_Selected passage_

════════════════════

In some configurations of the processing chamber 100, a baffle plate 155 is disposed between the substrates 140 and the energy source 122 to prevent the interaction of the purge gas delivered into the lower volume 110 from inlet ports 168 and the substrate carrier 112, and to also help dampen the thermal variation created by the non-uniform distribution of lamps 121A, 121B below the substrate carrier 112. The baffle plate 155 may be made of transparent material, such as high-purity quartz, to allow energy (e.g., light) delivered from the energy source 122 to pass through for radiant heating of the substrates 140.

The chamber support structure 124 generally includes one or more walls, such as an inner wall 124A and an outer wall 124B, that are configured to support the lid assembly 123 and lower chamber assembly 125. One or more of the walls generally includes a metal sheet or plate that may act as the structural support and vacuum sealing surface that is attached to an external support structure, for example, a chamber position in a Centura™ cluster tool (not shown) available from Applied Materials, Inc. of Santa Clara, Calif.

The chamber support structure 124 is used in combination with the lid assembly 123 and lower chamber assembly 125 to enclose the processing volume 108 and lower volume 110. In an effort to assure that the high processing temperatures used to process the substrates do not affect the external support structure and other adjacent components, the temperature of the walls of the chamber body 102 and surrounding structures is controlled by circulating a heat-exchange liquid through channels (not shown) formed in one or more of the walls of the chamber body 102. The heat-exchange liquid can be used to heat or cool the chamber walls depending on the desired effect. For example, a cool liquid may be used to remove heat from the chamber body 102 during processing to limit formation of deposition products on the walls, and/or for personnel safety reasons. Typically, the one or more walls are maintained at temperatures less than about 200° C., while the substrate are being processed at temperatures between about 800° C. and about 1300° C. In some configurations, the inner wall 124A is formed from a thermally insulative material, such as a ceramic material, and the outer wall 124B is formed from a metal, such as stainless steel or aluminum.

════════════════════

_Aim of the exercise_
Write the next paragraph of the processing chamber description, picking up after its last sentence. The records that come next are separate material and have no connection to the processing chamber description.

════════════════════

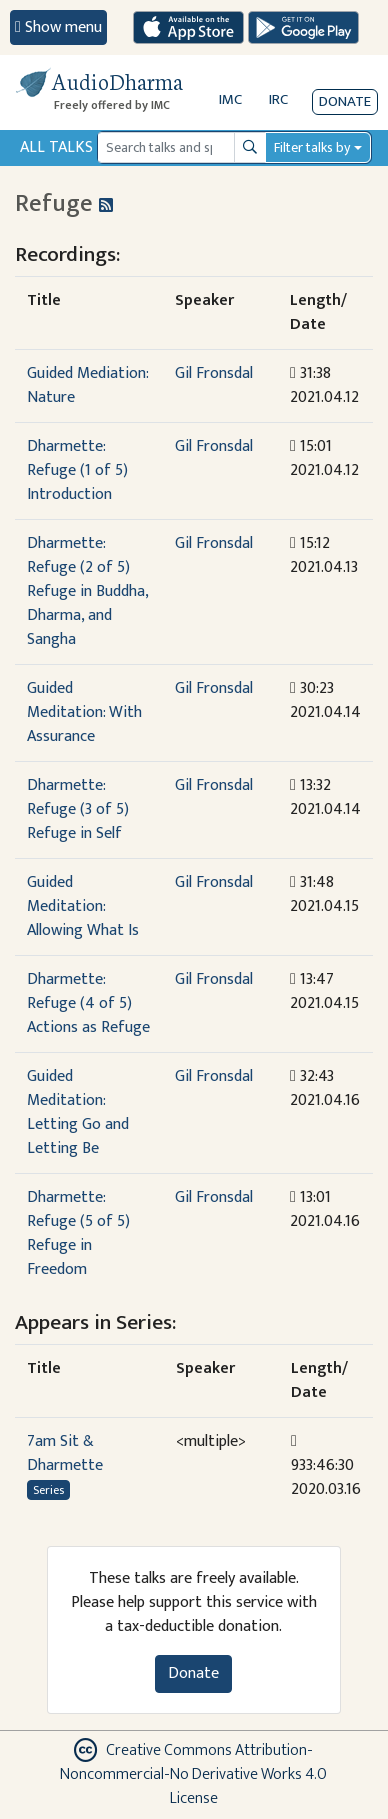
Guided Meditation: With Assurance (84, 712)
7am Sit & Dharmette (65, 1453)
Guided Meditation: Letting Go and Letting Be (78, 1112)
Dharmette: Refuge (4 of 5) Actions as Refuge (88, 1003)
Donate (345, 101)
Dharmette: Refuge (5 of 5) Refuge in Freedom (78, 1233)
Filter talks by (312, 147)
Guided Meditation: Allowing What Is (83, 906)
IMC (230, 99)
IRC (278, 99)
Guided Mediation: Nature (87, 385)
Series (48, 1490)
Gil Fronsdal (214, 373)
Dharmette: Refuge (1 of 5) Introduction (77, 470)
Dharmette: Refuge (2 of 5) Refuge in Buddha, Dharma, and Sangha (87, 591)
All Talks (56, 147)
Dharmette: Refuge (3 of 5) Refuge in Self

════════════════════

_Written answer_
The substrate support assembly 114 is generally configured to support and retain the substrate carrier 112 during processing, and may include a substrate support 150 that has a plurality of angled supports 150A on which substrate carrier supporting features 151 are disposed. The substrate support assembly 114 generally includes an actuator assembly 175 that is configured to provide z-lift capability and rotate the substrate support 150, substrate carrier 112 and substrates 140 about a central axis “CA” during processing. The z-lift capability is provided to allow movement of the substrate carrier 112 in a vertical direction, as shown by arrow 115. For instance, the z-lift capability may be used to move the substrate support 150 upward and closer to the showerhead assembly 104 or downward and further away from the showerhead assembly 104. The z-lift hardware components (e.g., stepper motor, lead-screw hardware) and a system controller 101 (e.g., conventional industrial computer/controller) are used to adjust the substrate carrier 112 and/or substrate support 150 position relative to the showerhead assembly 104 during one or more steps, or sub-steps, during a deposition process performed in the process chamber 100. In one embodiment, each individual substrate 140 may be rotated as well using hardware (not shown), such as one or more motors and gear systems.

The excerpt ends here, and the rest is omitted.